◆ **REQUIREMENT**
Every word of the data below has to be copied faithfully.

(Collected data entries)

++++

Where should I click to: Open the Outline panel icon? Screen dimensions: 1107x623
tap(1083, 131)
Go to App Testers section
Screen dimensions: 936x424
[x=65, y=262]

++++

◆ **SOLUTION TO THIS EXERCISE**
Where should I click to: Open the Outline panel icon? Screen dimensions: 1107x623
tap(1083, 131)
Go to App Testers section
Screen dimensions: 936x424
[x=65, y=262]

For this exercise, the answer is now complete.